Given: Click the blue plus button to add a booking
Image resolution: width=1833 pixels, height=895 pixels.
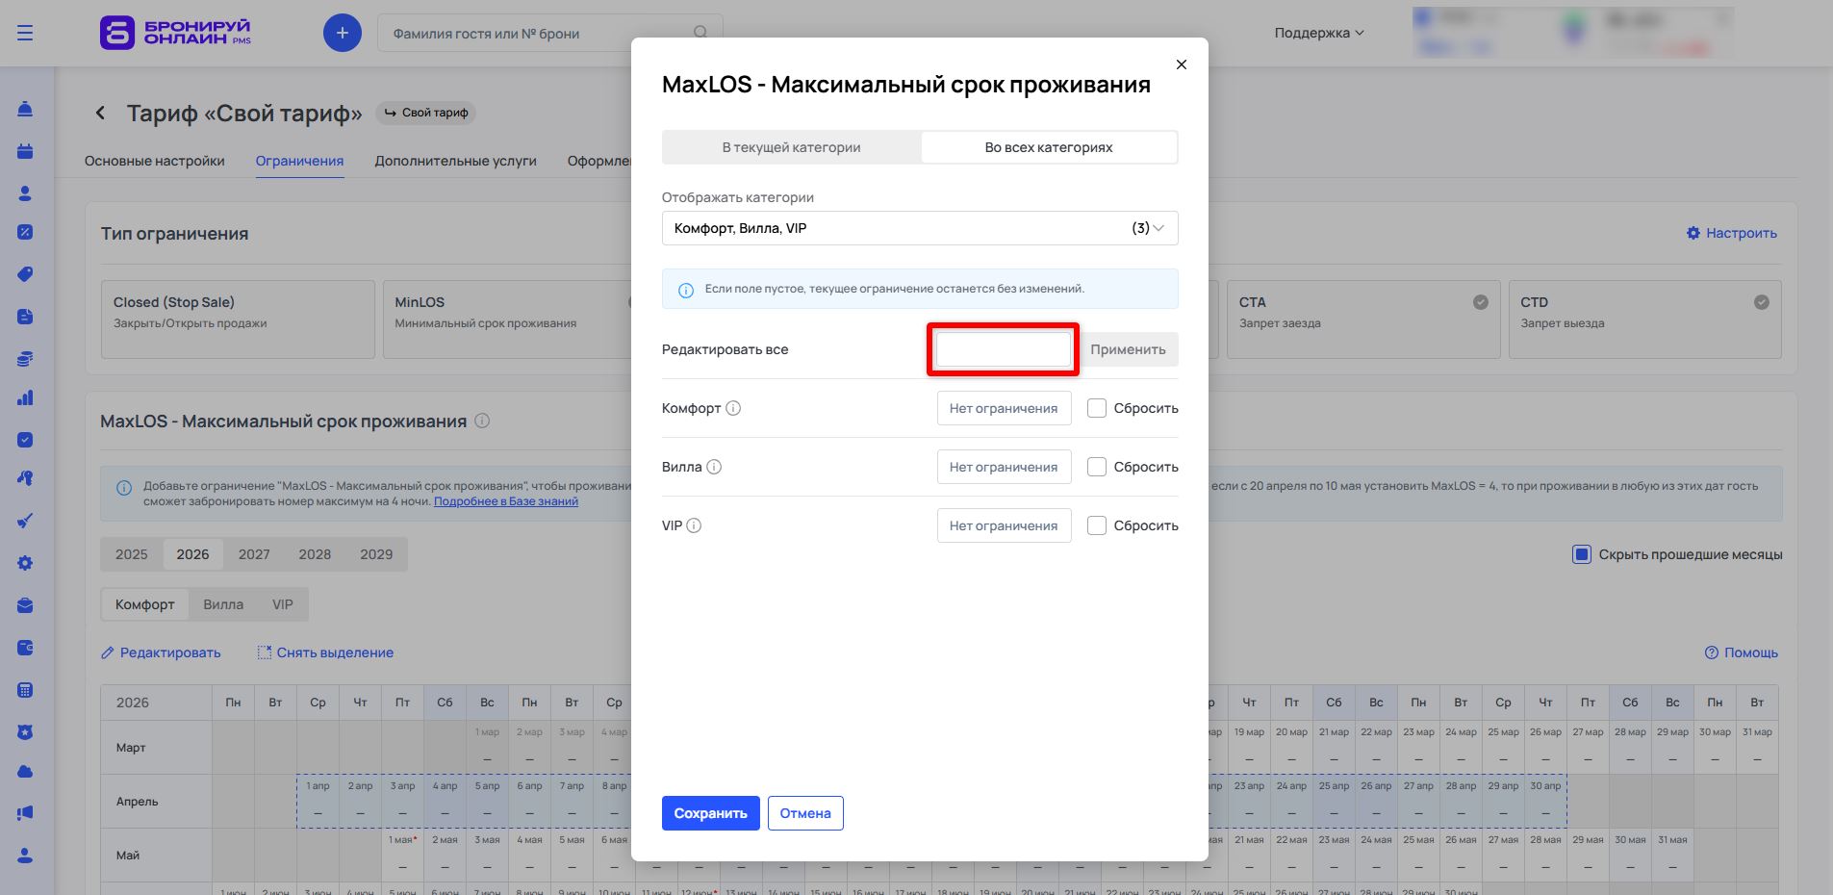Looking at the screenshot, I should (342, 34).
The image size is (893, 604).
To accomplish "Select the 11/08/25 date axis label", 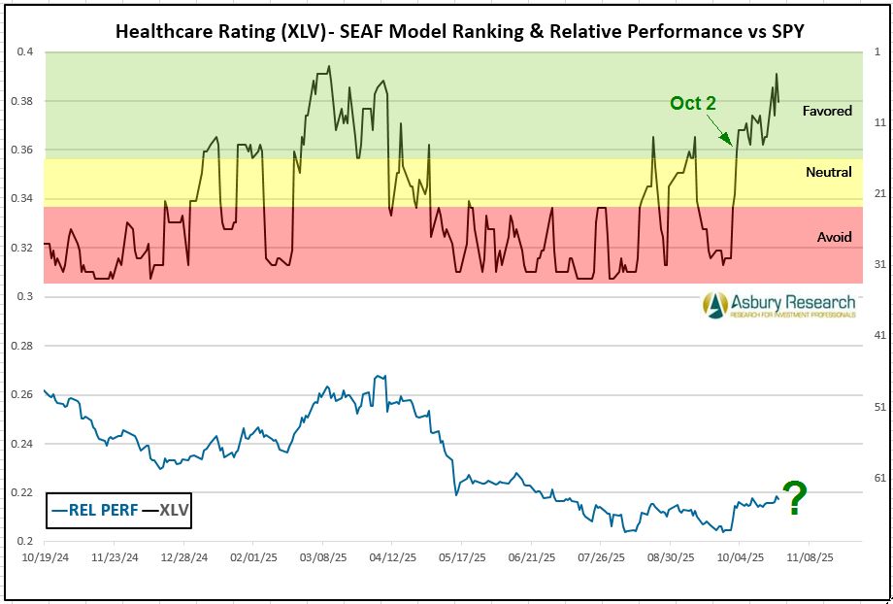I will click(808, 559).
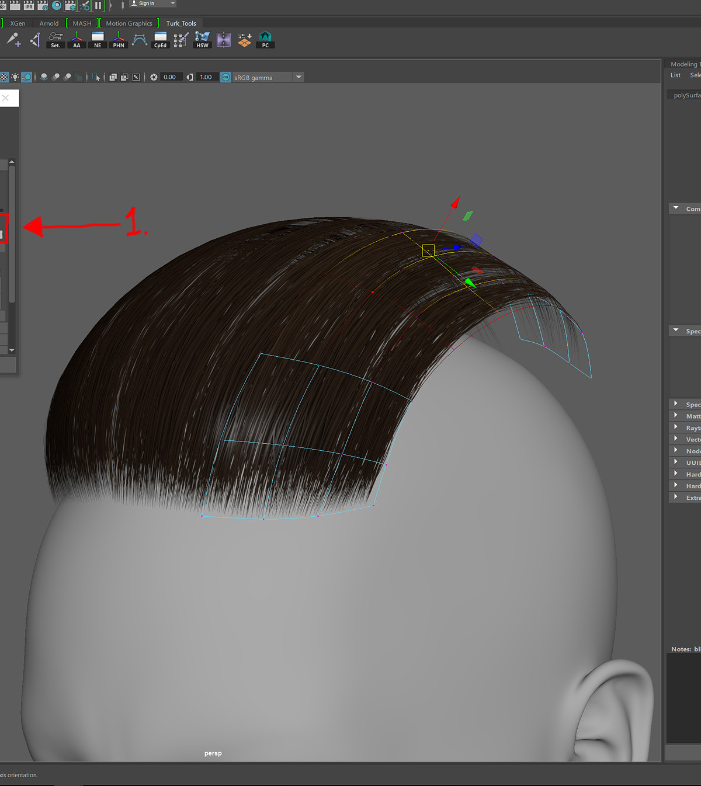Image resolution: width=701 pixels, height=786 pixels.
Task: Open the Sign In dropdown
Action: pos(152,4)
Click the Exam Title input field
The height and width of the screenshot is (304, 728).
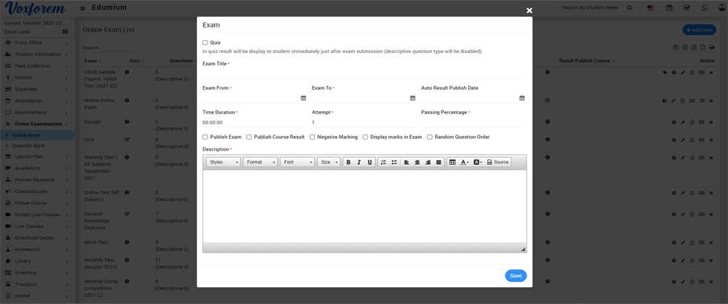[364, 73]
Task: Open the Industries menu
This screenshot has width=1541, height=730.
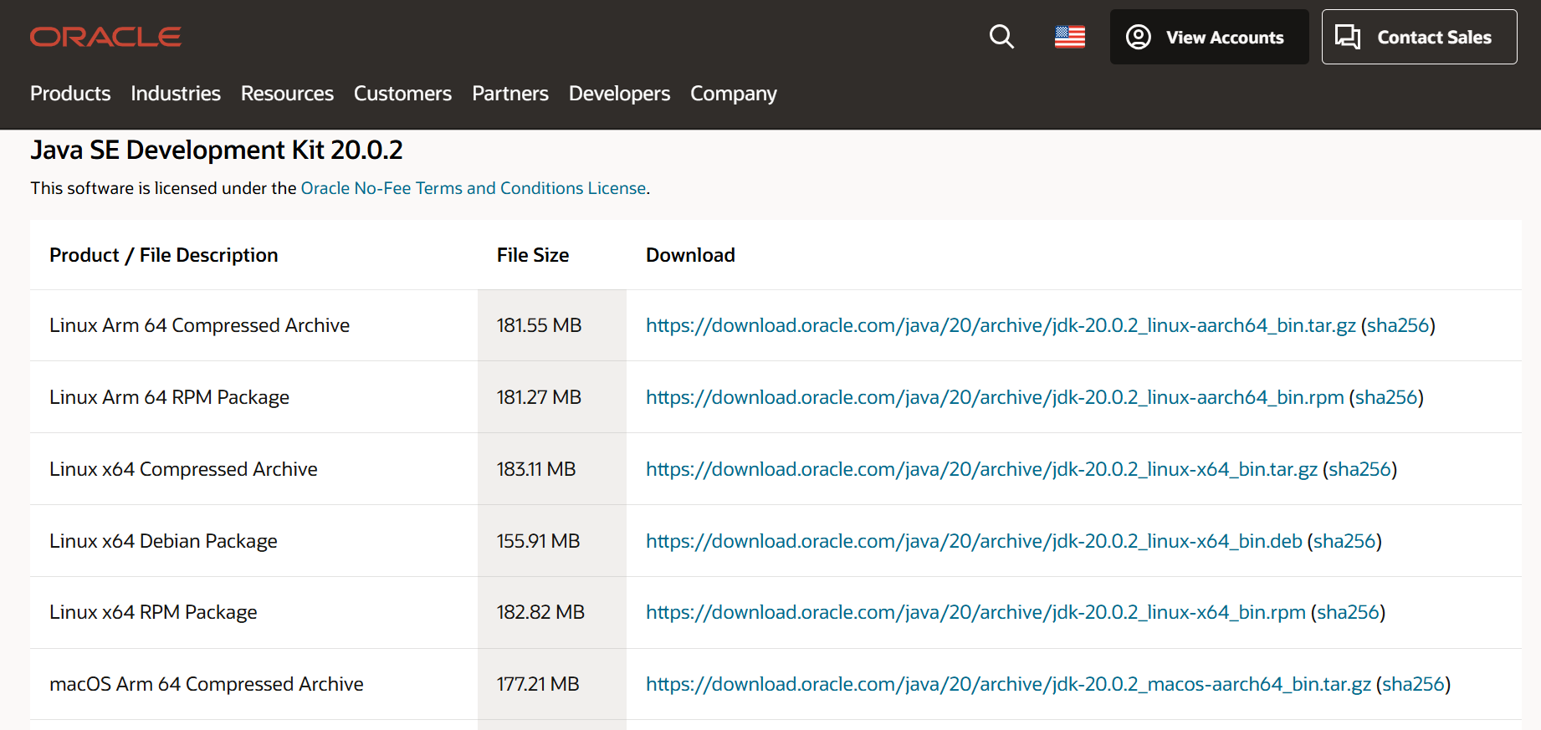Action: point(176,94)
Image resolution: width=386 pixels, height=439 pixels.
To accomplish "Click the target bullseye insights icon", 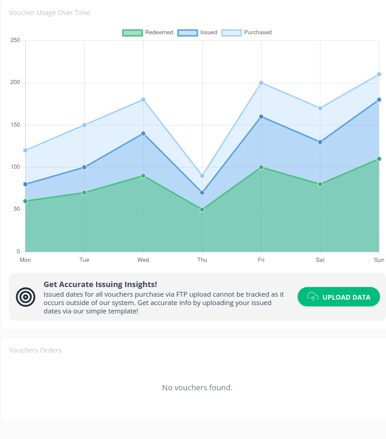I will [25, 297].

## INSTRUCTIONS FOR THE TASK
Transcribe exactly, with no pictures, the lines running from the first line of the material through the line holding "The image size is (893, 604).".

## OUTPUT FOR THIS EXERCISE
Given: Click the blue plus button to add a booking
Image resolution: width=1833 pixels, height=895 pixels.
Looking at the screenshot, I should (342, 34).
The image size is (893, 604).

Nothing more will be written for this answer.